▶ [Tasks to complete]
1. Based on the passage on normalizing electricity consumption data, decide whether each statement agrees with it: (a) two types of normalization were applied, centered and reduced standardization and range normalization; (b) a consumer's electricity consumption behavior is defined by the level of consumption; (c) centered and reduced standardization aims to give daily consumption a mean of 0 and a variance of 1. For each, answer yes or no and quote the deciding words.
2. Reproduce, word for word, the part of the passage on normalizing electricity consumption data starting with "This section is" and going on through "level of consumption.".

▶ [Reading passage]

┌──

This section is concerned with the impact of data normalization on the clustering of consumers. Two types of normalization have been applied, namely centered and reduced standardization, and range normalization. We consider that an electricity consumption behavior is defined only by a habit (shape of curve) and not by the level of consumption.

#### 6.1. Data Normalization

Two types of normalization are applied to the daily electricity consumption ${\mathit{x}}_{id}=({\mathit{x}}_{id1},\dots ,{x}_{idT})$ of each consumer ${\mathit{x}}_{i}$. The first type is centered and reduced standardization. This transforms the values of the vector ${\mathit{x}}_{id}$ with the aim of obtaining the mean and variance of daily electricity consumption equal to 0 and 1, respectively, as shown in below:
where ${x}_{idt}$ and ${x}_{idt}^{*}$, respectively, denote the raw and normalized electricity consumption during a day d at time t. ${\overline{x}}_{id}$ and $std({x}_{id})$ represent the mean and standard deviation of the daily electricity consumption ${\mathbf{x}}_{id}$, respectively.

└──

▶ [Stored records]
┌──

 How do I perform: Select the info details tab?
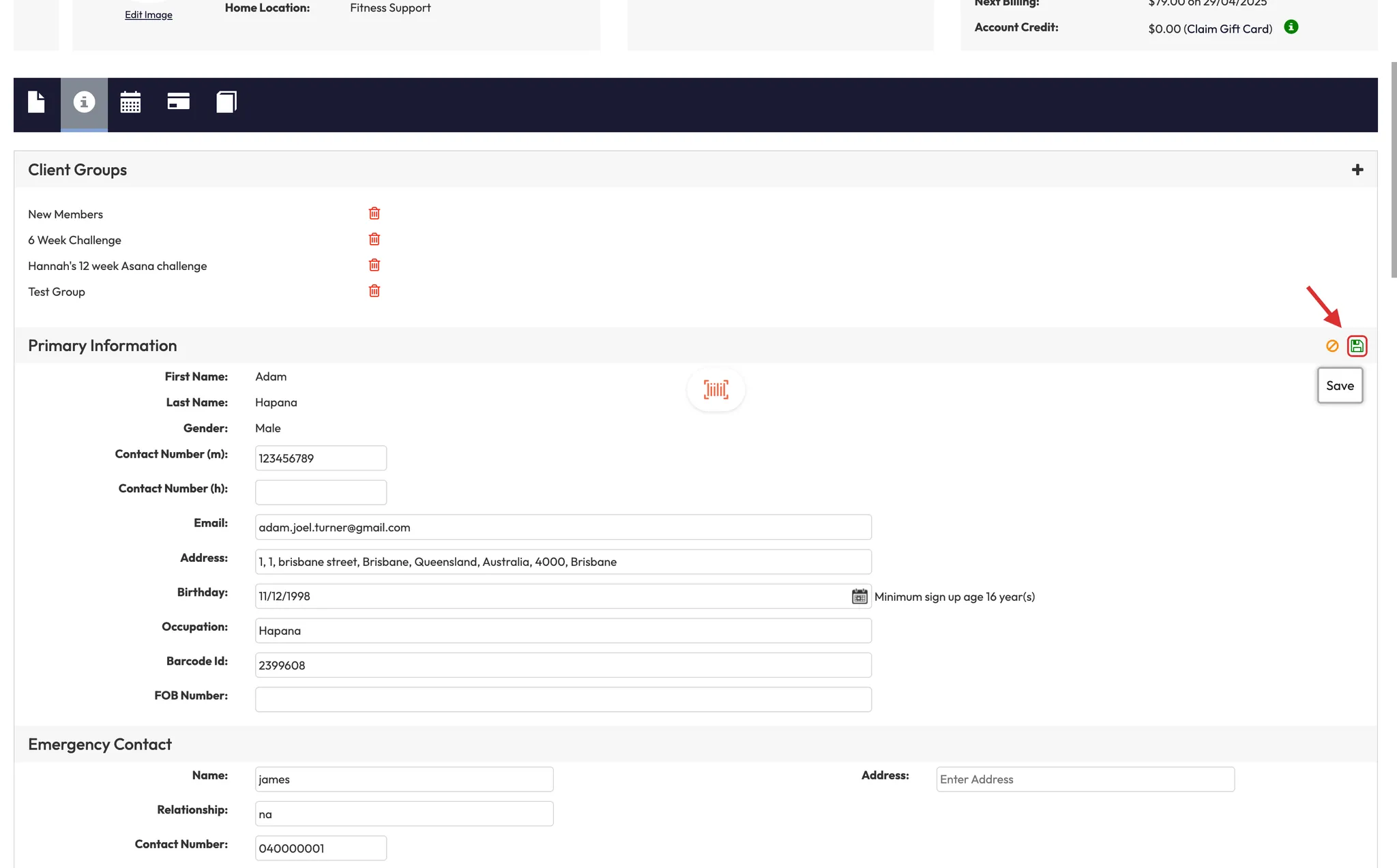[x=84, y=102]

└──
┌──

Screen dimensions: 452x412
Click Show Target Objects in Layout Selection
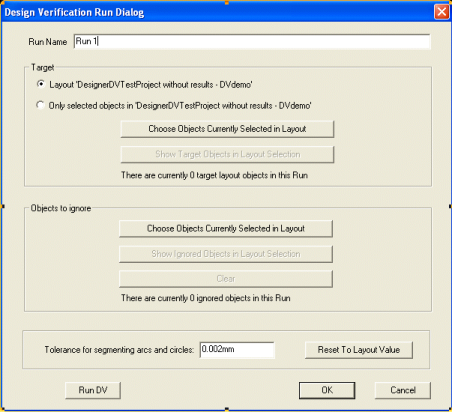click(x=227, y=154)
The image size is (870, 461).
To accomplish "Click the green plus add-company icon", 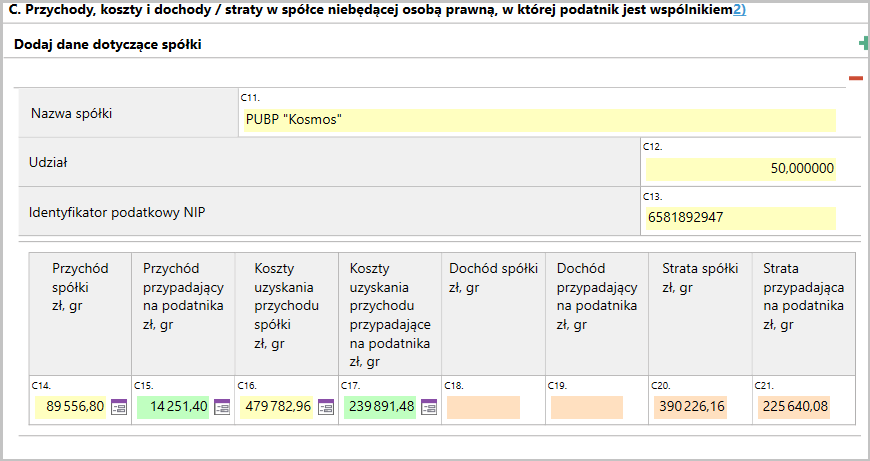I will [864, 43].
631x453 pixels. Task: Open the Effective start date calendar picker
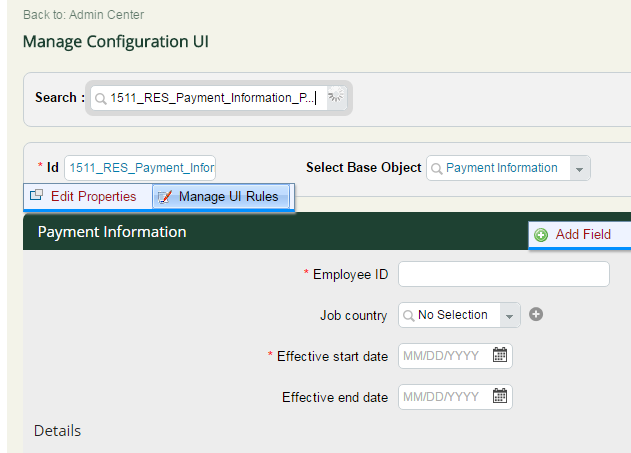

└──

▶ [Solutions]
1.
(a) Yes: "Two types of normalization have been applied, namely centered and reduced standardization, and range normalization."
(b) No: "an electricity consumption behavior is defined only by a habit (shape of curve) and not by the level of consumption"
(c) Yes: "with the aim of obtaining the mean and variance of daily electricity consumption equal to 0 and 1, respectively"

2.
This section is concerned with the impact of data normalization on the clustering of consumers. Two types of normalization have been applied, namely centered and reduced standardization, and range normalization. We consider that an electricity consumption behavior is defined only by a habit (shape of curve) and not by the level of consumption.